> Information supplied

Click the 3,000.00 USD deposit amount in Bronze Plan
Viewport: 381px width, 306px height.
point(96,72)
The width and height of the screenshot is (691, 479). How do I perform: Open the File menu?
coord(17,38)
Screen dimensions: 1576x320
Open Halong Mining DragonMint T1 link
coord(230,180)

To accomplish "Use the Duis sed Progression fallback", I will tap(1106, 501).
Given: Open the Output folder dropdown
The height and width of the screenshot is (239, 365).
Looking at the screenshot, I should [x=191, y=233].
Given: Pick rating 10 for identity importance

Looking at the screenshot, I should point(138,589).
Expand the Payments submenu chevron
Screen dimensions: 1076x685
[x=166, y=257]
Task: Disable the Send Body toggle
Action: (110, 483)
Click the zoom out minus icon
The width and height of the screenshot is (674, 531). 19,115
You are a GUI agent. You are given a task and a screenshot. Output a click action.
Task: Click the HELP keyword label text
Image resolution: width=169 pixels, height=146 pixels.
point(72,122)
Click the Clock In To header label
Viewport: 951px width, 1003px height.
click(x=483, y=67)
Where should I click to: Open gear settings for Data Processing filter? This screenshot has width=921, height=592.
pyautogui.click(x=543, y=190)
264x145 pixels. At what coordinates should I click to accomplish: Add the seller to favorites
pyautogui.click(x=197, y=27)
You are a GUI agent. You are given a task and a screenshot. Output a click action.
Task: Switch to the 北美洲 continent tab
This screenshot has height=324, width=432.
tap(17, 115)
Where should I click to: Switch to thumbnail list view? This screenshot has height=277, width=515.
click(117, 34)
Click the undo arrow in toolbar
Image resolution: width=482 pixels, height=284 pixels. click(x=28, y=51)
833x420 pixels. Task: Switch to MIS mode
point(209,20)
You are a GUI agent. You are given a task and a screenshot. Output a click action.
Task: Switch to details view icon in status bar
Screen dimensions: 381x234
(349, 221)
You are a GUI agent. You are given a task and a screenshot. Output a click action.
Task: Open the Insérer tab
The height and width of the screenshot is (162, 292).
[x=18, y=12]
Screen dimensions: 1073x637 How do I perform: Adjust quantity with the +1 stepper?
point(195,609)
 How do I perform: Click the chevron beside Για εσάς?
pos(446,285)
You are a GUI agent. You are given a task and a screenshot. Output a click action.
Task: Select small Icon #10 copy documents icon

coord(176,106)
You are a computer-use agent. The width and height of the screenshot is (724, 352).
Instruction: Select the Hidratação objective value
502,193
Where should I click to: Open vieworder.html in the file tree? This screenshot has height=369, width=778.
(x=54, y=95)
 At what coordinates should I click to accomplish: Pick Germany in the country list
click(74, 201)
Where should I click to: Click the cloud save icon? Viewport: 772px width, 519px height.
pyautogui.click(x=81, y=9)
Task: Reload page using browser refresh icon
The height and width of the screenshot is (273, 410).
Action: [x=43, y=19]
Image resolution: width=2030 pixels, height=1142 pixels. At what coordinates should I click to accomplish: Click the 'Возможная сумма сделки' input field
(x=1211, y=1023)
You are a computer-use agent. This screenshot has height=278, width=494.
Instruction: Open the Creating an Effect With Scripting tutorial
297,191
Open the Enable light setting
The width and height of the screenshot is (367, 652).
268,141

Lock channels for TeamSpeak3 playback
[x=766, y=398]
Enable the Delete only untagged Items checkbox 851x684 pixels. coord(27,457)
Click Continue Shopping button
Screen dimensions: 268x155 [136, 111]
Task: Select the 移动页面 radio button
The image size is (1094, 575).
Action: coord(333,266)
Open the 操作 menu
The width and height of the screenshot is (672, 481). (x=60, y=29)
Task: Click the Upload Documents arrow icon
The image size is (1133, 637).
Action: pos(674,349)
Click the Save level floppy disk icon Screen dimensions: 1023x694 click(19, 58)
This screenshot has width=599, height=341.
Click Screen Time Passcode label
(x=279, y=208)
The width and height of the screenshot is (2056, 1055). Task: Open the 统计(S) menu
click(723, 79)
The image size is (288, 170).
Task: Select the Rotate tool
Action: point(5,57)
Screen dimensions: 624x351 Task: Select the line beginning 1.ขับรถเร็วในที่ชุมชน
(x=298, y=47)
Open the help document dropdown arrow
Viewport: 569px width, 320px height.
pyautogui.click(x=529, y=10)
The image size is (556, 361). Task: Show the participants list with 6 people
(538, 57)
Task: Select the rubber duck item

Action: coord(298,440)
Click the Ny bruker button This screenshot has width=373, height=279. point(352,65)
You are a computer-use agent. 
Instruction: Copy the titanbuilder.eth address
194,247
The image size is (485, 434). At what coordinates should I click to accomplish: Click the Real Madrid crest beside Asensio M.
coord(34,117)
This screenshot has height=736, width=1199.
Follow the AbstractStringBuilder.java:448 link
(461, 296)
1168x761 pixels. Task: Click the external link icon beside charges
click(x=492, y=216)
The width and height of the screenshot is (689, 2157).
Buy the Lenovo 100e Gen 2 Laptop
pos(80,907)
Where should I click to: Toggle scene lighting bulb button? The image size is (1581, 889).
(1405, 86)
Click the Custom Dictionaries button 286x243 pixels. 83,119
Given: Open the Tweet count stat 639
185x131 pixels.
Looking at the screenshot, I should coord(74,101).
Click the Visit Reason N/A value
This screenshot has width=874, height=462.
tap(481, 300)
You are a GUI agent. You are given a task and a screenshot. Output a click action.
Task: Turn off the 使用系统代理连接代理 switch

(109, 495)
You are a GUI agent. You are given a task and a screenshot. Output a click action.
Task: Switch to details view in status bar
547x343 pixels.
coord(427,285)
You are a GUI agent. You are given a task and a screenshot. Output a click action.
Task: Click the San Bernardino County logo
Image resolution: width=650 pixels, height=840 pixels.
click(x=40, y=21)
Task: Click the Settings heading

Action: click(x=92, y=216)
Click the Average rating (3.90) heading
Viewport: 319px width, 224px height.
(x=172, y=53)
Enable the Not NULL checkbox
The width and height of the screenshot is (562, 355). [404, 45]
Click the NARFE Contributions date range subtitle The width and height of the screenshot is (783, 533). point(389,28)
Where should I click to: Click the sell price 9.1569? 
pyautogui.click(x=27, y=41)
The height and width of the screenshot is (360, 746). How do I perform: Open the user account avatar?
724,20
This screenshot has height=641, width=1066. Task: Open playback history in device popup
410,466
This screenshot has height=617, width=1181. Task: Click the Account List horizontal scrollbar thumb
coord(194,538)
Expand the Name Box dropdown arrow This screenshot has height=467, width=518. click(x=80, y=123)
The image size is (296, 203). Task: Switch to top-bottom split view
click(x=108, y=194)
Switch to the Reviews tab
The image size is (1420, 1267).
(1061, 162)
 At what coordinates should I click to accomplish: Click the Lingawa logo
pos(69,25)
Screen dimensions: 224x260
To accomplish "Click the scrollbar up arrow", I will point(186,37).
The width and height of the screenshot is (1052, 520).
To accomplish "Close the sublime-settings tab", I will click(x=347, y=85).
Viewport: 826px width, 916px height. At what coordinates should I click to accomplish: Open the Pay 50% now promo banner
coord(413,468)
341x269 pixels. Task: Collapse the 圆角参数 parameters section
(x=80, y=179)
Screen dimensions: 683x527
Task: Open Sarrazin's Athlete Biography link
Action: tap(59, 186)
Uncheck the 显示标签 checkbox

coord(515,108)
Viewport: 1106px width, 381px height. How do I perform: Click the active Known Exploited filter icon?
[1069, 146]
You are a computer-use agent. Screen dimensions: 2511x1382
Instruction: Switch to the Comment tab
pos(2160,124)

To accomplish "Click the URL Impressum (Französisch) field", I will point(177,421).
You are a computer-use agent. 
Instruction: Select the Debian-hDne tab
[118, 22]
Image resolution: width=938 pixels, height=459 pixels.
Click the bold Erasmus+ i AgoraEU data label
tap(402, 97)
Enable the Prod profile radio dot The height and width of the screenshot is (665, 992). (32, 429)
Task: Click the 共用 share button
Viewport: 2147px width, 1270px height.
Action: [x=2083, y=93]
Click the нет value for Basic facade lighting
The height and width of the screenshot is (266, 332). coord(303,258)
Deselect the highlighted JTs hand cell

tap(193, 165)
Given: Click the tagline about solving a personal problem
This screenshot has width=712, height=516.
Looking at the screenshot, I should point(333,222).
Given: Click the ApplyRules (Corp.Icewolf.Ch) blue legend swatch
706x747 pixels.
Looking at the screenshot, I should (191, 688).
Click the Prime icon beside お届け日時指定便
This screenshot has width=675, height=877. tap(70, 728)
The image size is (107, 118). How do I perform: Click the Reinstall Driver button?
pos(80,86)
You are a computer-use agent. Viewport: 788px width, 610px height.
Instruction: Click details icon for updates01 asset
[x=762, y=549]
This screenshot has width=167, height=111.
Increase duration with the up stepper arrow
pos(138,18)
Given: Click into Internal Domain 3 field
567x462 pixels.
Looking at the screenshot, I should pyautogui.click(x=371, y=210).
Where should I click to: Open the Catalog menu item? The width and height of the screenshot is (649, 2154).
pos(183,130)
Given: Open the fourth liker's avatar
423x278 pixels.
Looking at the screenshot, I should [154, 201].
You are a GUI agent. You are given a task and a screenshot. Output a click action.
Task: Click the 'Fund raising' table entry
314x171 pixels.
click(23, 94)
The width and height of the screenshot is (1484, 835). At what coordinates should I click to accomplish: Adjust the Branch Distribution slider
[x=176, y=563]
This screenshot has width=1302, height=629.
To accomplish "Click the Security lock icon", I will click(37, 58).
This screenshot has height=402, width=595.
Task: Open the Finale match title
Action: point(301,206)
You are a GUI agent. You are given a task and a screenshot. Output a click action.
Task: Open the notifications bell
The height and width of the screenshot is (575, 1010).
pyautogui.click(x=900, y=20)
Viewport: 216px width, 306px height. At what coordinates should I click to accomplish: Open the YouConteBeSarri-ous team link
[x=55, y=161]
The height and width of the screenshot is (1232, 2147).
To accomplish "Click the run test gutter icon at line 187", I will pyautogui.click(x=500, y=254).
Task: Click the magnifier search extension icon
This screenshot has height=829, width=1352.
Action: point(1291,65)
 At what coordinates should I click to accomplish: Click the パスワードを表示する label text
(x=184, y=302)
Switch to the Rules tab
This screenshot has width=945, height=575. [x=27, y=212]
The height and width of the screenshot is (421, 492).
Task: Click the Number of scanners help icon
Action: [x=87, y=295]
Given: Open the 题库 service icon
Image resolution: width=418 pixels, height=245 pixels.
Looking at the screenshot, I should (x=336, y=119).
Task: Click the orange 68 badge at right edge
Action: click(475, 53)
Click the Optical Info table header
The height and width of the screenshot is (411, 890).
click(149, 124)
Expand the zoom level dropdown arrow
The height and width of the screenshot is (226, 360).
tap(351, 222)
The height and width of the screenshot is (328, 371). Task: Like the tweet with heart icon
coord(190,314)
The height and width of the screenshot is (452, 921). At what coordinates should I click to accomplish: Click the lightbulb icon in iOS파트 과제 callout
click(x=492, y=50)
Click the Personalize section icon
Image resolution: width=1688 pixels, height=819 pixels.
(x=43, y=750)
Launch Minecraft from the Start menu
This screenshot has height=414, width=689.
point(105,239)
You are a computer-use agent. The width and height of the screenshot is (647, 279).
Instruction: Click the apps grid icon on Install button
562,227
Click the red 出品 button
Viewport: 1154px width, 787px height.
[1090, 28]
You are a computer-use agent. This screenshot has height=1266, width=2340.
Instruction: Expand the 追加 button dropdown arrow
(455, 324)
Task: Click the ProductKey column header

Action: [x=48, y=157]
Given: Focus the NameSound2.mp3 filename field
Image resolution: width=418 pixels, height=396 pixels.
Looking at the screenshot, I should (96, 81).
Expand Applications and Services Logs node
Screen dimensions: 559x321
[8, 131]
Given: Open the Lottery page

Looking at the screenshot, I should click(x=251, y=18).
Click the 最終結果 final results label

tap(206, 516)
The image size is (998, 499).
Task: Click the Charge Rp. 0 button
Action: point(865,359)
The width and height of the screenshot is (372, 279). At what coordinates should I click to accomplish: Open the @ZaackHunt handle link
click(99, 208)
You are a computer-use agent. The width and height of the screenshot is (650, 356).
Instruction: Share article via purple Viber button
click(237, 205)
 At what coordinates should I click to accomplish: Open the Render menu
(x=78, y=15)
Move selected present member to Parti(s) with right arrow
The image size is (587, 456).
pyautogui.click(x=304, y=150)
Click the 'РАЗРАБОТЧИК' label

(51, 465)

> Stated exercise
Copy the material from its start through the line holding "Looking at the screenshot, I should [x=191, y=233].", inclusive, swapping "Bronze Plan" for "Silver Plan" and leaving everything else unchanged.

> Answer to the exercise
Click the 3,000.00 USD deposit amount in Silver Plan
Viewport: 381px width, 306px height.
point(96,72)
The width and height of the screenshot is (691, 479). How do I perform: Open the File menu?
coord(17,38)
Screen dimensions: 1576x320
Open Halong Mining DragonMint T1 link
coord(230,180)

To accomplish "Use the Duis sed Progression fallback", I will tap(1106, 501).
Given: Open the Output folder dropdown
The height and width of the screenshot is (239, 365).
Looking at the screenshot, I should [x=191, y=233].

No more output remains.